The John M. Olin Center

Paper Abstract

Untitled Document

81. Dan Svirsky, Why Are Privacy Preferences Inconsistent?, 01/2019.

Abstract: There is a widespread intuition that people are inconsistent about protecting their privacy. People are angry about corporations collecting their data but often do not change simple default settings in their apps. This paper presents evidence from an experiment on data sharing. The results both document this paradox and provide evidence for a novel explanation: information avoidance. Even people who are willing to pay nearly an hour's worth of wages for privacy are also willing to give away their data for small money bonuses if given a chance to avoid seeing the privacy consequences of their choices.

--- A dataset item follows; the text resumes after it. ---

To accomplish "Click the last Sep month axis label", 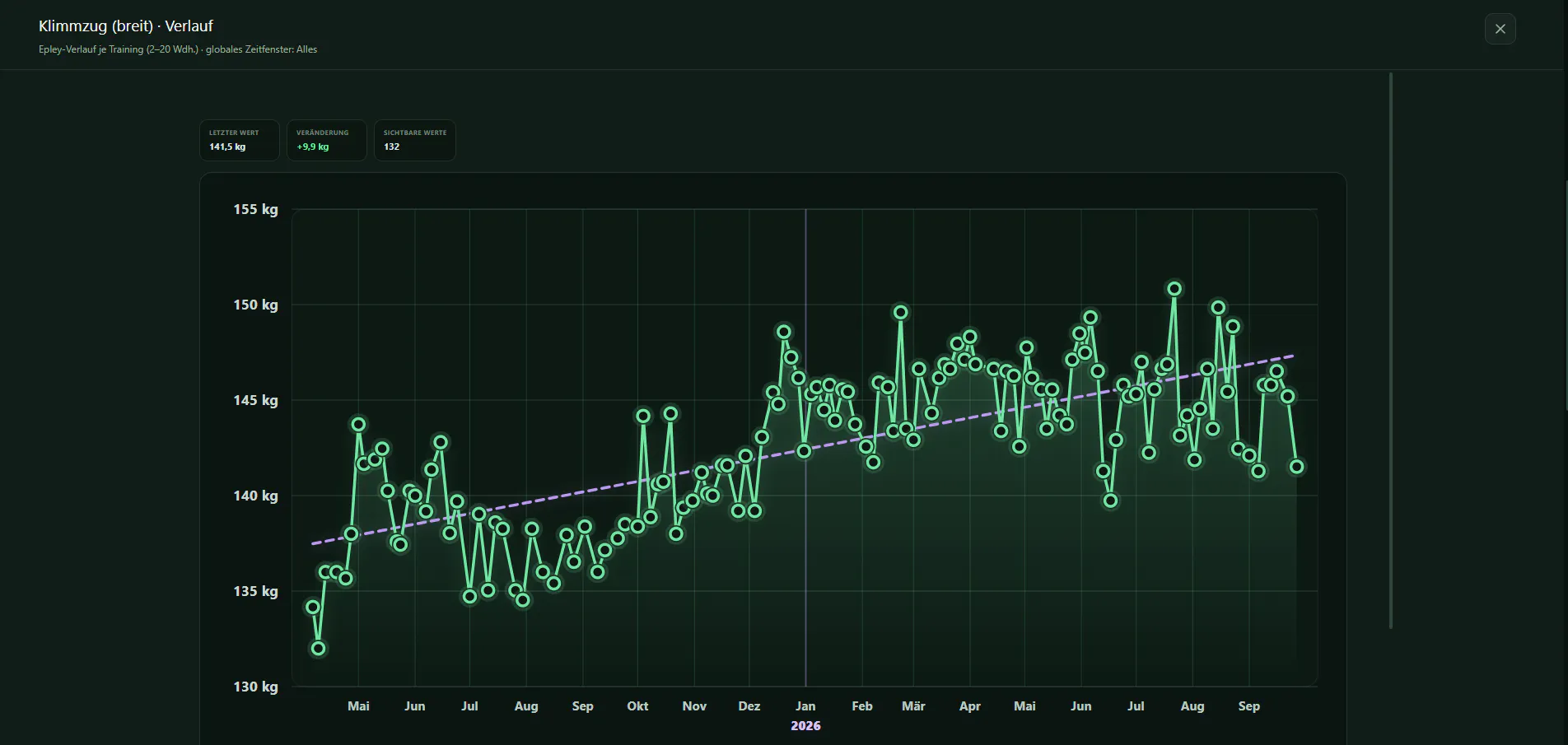I will [1248, 706].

In an online experiment, participants must decide whether to share their Facebook profile data with a survey-taker in exchange for a higher payoff. When people make a direct tradeoff between 50 cents and privacy, roughly 64% refuse to share their Facebook data. However, when participants face a veiled tradeoff and must “click to reveal” to learn whether privacy is free or costs 50 cents, only 40% end up refusing to share their data for 50 cents. Consistent with information avoidance driving these differences in apparent valuations of privacy, 58% of participants did not click to reveal to learn which payment option was associated with privacy. In a Placebo Veiled Tradeoff treatment, participants choosing between two money bonuses did not engage in the same avoidance behavior. The paper also presents evidence on how this pattern changed before, during, and after the Cambridge Analytica Facebook scandal. While privacy valuations in the direct tradeoff treatment were unchanged, even at the height of the scandal, the veiled information treatment became less effective. One month later, the results returned to their pre-scandal values, and the treatment was as effective as before. The findings show that even people who would otherwise pay for privacy seem able to exploit strategic ignorance – keeping their head in the sand – and deal away their data for small amounts of money. The findings also suggest that privacy regulations aimed at giving people more information about data choices will be difficult to execute effectively.